**TASK GOAL:** Produce the records below again, word for word, but stop after the line that contains "The width and height of the screenshot is (304, 659).".
INFORMATION SUPPLIED below:
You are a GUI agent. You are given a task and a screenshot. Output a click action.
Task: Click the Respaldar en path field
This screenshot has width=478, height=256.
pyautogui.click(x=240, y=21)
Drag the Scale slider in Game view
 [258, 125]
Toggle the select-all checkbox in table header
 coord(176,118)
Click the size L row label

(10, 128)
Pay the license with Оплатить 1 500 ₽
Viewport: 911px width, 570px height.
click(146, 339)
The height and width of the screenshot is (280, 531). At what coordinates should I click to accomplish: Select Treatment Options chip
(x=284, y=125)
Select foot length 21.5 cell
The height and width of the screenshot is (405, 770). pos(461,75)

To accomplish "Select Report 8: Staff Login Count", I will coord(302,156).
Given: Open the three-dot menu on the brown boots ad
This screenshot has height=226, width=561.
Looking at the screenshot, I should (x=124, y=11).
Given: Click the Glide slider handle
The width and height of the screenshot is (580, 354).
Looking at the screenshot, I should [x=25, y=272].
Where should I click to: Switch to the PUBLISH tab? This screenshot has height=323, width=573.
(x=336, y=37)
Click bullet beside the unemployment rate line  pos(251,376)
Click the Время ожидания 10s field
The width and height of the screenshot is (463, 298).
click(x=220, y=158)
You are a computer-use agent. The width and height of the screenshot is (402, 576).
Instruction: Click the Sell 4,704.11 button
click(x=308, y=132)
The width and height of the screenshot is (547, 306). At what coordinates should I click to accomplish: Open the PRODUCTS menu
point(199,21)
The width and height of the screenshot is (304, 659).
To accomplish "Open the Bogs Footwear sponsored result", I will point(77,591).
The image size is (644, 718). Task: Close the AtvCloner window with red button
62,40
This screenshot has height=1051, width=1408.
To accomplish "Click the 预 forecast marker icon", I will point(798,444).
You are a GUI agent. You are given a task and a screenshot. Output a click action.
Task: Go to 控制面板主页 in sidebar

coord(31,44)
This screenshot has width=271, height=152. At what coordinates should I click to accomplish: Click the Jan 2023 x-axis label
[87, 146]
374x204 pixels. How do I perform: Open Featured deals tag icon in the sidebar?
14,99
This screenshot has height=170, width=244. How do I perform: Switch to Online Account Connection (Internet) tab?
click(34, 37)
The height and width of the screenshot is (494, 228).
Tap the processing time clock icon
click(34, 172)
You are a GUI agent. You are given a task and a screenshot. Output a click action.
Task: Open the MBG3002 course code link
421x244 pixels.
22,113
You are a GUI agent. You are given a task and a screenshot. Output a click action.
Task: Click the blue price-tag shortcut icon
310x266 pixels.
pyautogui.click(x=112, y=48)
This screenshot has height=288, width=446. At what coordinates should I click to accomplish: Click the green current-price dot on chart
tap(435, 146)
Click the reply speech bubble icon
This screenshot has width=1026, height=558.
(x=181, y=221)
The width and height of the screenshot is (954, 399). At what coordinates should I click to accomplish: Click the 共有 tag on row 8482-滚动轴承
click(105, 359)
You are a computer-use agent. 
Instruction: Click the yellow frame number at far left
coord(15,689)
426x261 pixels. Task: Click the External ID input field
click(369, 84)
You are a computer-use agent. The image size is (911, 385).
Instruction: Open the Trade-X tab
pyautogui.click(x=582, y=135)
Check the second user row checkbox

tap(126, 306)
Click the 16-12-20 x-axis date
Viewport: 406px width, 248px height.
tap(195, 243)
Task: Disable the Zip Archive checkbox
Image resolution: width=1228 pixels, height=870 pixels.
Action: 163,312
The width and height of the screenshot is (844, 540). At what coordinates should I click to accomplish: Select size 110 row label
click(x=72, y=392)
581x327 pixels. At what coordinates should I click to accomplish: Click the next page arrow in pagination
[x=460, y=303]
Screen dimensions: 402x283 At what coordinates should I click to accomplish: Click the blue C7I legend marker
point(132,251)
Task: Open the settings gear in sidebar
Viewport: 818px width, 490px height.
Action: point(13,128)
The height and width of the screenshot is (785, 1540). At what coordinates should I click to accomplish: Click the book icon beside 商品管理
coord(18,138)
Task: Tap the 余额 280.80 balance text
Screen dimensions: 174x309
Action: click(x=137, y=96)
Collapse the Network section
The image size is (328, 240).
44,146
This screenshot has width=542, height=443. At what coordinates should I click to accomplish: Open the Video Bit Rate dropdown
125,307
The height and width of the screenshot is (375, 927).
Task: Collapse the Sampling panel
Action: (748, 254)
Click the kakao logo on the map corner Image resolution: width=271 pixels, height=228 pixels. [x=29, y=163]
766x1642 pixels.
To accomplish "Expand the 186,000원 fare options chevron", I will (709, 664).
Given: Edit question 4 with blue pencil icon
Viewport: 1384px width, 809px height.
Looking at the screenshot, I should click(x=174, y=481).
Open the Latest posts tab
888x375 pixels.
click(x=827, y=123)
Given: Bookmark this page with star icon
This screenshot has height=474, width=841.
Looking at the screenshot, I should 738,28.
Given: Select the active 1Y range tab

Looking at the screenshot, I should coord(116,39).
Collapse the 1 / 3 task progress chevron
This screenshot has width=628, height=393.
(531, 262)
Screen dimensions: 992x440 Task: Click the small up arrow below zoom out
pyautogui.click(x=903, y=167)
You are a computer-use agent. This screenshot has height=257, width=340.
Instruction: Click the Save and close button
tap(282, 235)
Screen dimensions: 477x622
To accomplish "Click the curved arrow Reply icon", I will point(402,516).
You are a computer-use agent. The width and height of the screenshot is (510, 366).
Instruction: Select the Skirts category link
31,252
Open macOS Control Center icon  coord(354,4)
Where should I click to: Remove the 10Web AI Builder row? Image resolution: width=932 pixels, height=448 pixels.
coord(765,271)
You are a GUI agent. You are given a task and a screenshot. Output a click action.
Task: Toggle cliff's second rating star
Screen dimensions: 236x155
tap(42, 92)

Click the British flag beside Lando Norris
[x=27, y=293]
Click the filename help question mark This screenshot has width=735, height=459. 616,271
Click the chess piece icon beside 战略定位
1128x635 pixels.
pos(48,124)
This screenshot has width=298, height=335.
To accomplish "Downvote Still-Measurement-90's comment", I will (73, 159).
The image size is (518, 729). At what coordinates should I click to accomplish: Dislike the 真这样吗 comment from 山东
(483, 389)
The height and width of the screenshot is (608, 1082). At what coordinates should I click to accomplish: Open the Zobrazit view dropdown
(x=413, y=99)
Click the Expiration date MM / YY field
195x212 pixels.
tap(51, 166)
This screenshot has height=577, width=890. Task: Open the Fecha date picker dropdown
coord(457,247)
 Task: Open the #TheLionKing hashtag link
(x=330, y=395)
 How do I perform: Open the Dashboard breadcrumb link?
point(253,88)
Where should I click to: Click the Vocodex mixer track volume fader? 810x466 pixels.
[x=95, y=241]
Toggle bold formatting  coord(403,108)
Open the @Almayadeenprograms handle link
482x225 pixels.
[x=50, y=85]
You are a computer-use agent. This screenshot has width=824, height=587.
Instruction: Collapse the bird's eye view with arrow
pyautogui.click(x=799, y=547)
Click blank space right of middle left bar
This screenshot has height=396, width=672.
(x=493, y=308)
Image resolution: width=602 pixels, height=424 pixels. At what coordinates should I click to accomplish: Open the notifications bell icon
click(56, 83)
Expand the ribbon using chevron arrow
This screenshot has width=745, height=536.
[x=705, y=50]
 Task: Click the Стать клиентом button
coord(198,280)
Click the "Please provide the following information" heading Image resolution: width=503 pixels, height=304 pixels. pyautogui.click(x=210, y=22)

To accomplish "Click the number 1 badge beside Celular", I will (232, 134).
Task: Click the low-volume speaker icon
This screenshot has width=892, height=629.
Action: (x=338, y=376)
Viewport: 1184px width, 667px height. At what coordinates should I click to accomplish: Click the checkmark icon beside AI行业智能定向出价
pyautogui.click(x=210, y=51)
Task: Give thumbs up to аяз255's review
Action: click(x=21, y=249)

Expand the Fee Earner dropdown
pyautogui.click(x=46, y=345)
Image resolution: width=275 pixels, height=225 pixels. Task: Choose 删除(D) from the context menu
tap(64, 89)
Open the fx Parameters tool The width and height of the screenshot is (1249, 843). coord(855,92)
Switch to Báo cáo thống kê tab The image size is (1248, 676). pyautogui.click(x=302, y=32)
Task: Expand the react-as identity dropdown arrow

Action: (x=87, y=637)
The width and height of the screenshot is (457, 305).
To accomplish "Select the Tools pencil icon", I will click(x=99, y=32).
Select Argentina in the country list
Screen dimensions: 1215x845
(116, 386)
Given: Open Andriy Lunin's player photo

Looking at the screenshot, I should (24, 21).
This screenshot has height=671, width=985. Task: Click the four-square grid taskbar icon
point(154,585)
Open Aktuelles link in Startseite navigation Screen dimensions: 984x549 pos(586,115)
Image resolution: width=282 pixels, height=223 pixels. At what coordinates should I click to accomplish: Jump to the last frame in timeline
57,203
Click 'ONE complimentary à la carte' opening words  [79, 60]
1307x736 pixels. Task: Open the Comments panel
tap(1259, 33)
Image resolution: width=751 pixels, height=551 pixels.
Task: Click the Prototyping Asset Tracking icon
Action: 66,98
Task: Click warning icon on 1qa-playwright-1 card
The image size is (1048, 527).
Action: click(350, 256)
End of INFORMATION SUPPLIED.
**RESULT FOR THIS TASK:**
You are a GUI agent. You are given a task and a screenshot. Output a click action.
Task: Click the Respaldar en path field
This screenshot has width=478, height=256.
pyautogui.click(x=240, y=21)
Drag the Scale slider in Game view
 [258, 125]
Toggle the select-all checkbox in table header
 coord(176,118)
Click the size L row label

(10, 128)
Pay the license with Оплатить 1 500 ₽
Viewport: 911px width, 570px height.
click(146, 339)
The height and width of the screenshot is (280, 531). At what coordinates should I click to accomplish: Select Treatment Options chip
(x=284, y=125)
Select foot length 21.5 cell
The height and width of the screenshot is (405, 770). pos(461,75)

To accomplish "Select Report 8: Staff Login Count", I will coord(302,156).
Given: Open the three-dot menu on the brown boots ad
This screenshot has height=226, width=561.
Looking at the screenshot, I should (x=124, y=11).
Given: Click the Glide slider handle
The width and height of the screenshot is (580, 354).
Looking at the screenshot, I should [x=25, y=272].
Where should I click to: Switch to the PUBLISH tab? This screenshot has height=323, width=573.
(x=336, y=37)
Click bullet beside the unemployment rate line  pos(251,376)
Click the Время ожидания 10s field
The width and height of the screenshot is (463, 298).
click(x=220, y=158)
You are a computer-use agent. The width and height of the screenshot is (402, 576).
Instruction: Click the Sell 4,704.11 button
click(x=308, y=132)
The width and height of the screenshot is (547, 306). At what coordinates should I click to accomplish: Open the PRODUCTS menu
point(199,21)
The width and height of the screenshot is (304, 659).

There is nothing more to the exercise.